Why are the Duggars in the news?
On May 19, 2015, InTouch Weekly magazine reported that Jim Bob and Michelle Duggar’s oldest son, Josh, now 27, had been named in a prior sexual assault probe involving a minor. On May 21, InTouch revealed that Josh had been investigated for molesting at least five underage girls beginning in 2002, when he was around 14.
InTouch obtained via a Freedom of Information Act request a sealed 2006 police report that detailed the accusations against Josh Duggar. Here are a few key points:
- In March 2002, Jim Bob Duggar was told by a minor that Josh had been fondling her while she was sleeping. The report says 14-year-old Josh admitted to this in July 2002.
- In March 2003 Josh was again accused of fondling “several” minors, “often when they slept, but at times when they were awake,” according to InTouch.
- Jim Bob informed the elders of his church, who decided Josh would be sent to a program that “consisted of hard physical work and counseling.” But Michelle Duggar later told police the program “was not really a training center” and instead was “a guy they know in Little Rock that is remodeling a building.”
- After Josh returned home, Jim Bob and several church elders took him to meet with an Arkansas state trooper named Jim Hutchens, who gave him a “very stern talk” but did not pursue any official course of action. (Hutchens is currently serving a 56-year prison sentence on child pornography charges.) The Duggars also spoke about the incidents with a family friend, who then wrote down details in a letter and put it in a book, which was then lent to another member of the Duggars’ church. That letter is thought to be how people outside the Duggars’ congregation learned of the sexual abuse charges.
- In 2006, before a planned appearance by the Duggar family on The Oprah Winfrey Show, the studio received an email from an unnamed source explaining the accusations against Josh and saying the parents had been “hiding this secret for a long time.” (It’s unconfirmed whether this source was the one who found the letter.) The studio sent the letter to the Department of Human Services, and a police investigation was launched. When police asked Jim Bob to bring in Josh for an interview, he refused and attempted to hire a lawyer.

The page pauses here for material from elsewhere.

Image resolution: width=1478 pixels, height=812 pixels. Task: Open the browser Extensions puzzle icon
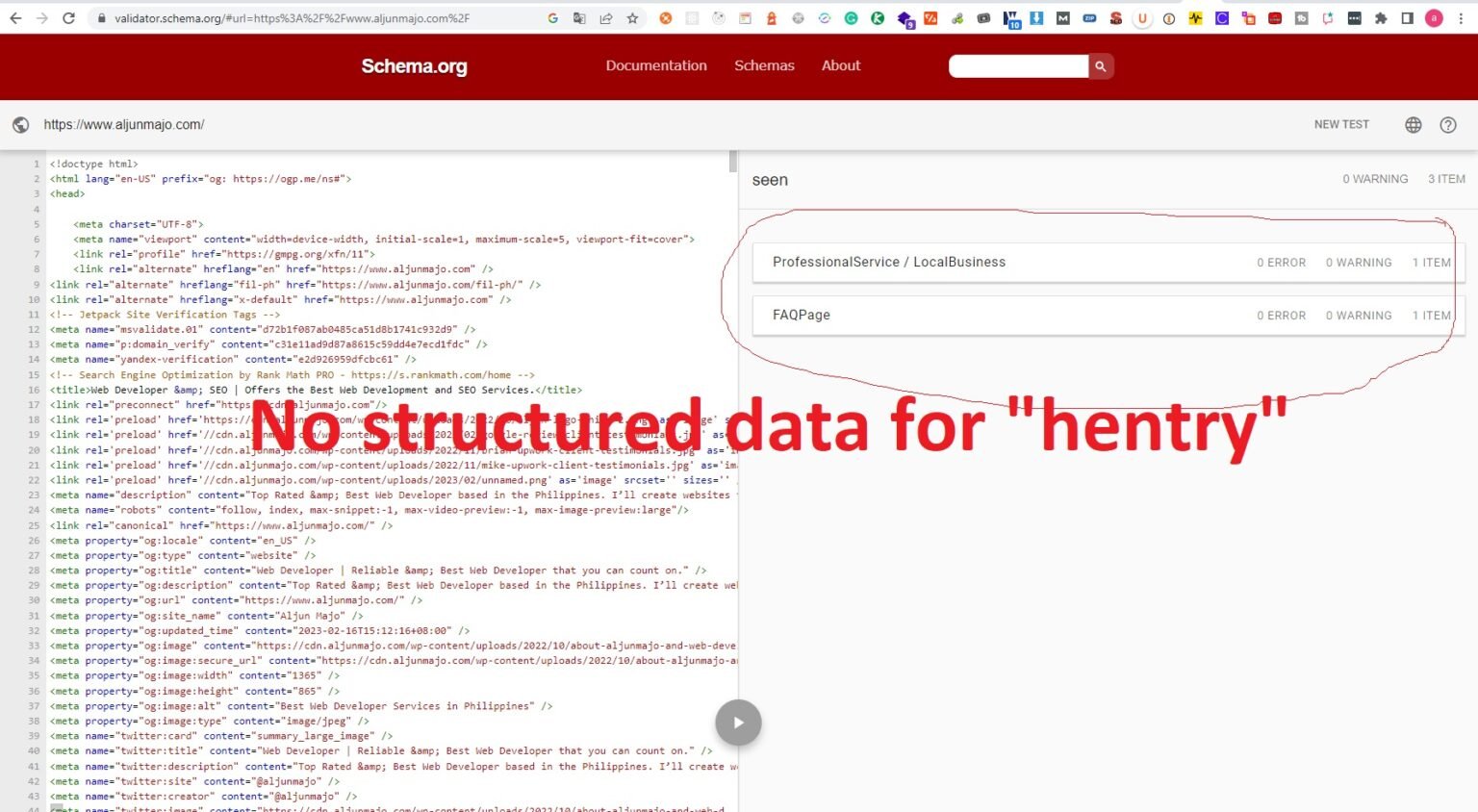tap(1380, 17)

- On May 21, the same day InTouch publishes the police report, Josh Duggar appears to confirm the incidents of molestation in a statement on Facebook, saying both he and “those affected by [his] actions” had received counseling.
How did the Duggar family respond?
In a statement on the Duggar family’s official Facebook page, Josh Duggar apologized for his actions. “Twelve years ago, as a young teenager, I acted inexcusably for which I am extremely sorry and deeply regret. I hurt others, including my family and close friends,” he wrote.
Josh’s parents also published a statement, as did his wife, Anna. Anna’s statement says Josh told her about his “past teenage mistakes,” as she phrases it, two years before they got engaged. She continues, “[W]hen Josh asked me to marry him… I was able to say, ‘Yes’ knowing who Josh really is — someone who had gone down a wrong path and had humbled himself before God and those whom he had offended.”
Josh has also resigned from his position as the executive director of the nonprofit lobbying arm of the Family Research Council, a conservative Christian group based in Washington, DC, that is known for lobbying against LBGT rights, abortion rights, divorce, and stem-cell research, among other causes. Josh and Anna’s official website has also been taken down.